# Aim of the exercise:
Transcribe the lines from the start of the data below through the line with "This screenshot has width=924, height=576.", word for word and nothing more.

============

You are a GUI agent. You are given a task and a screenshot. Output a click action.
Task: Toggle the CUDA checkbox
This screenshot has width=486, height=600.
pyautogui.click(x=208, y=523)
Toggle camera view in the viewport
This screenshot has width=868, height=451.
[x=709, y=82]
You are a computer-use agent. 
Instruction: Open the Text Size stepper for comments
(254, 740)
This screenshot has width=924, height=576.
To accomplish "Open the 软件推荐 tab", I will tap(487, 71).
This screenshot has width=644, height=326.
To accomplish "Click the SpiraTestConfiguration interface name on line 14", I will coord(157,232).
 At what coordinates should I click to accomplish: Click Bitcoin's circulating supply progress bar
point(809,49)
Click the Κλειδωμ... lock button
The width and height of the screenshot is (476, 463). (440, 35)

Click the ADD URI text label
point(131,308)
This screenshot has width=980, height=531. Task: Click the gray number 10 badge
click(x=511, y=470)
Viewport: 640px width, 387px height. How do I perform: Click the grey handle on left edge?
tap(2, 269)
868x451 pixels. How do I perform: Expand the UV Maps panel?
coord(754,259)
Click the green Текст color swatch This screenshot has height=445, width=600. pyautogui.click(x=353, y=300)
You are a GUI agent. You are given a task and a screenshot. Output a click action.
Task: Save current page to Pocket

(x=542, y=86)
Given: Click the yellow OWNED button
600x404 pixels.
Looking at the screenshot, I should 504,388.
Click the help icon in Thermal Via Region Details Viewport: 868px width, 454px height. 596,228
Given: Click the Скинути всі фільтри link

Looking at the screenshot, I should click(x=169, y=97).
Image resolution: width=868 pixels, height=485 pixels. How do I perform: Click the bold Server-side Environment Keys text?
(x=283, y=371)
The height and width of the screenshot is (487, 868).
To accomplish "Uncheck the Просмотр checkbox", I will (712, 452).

============

# Reply to the task:
You are a GUI agent. You are given a task and a screenshot. Output a click action.
Task: Toggle the CUDA checkbox
This screenshot has width=486, height=600.
pyautogui.click(x=208, y=523)
Toggle camera view in the viewport
This screenshot has width=868, height=451.
[x=709, y=82]
You are a computer-use agent. 
Instruction: Open the Text Size stepper for comments
(254, 740)
This screenshot has width=924, height=576.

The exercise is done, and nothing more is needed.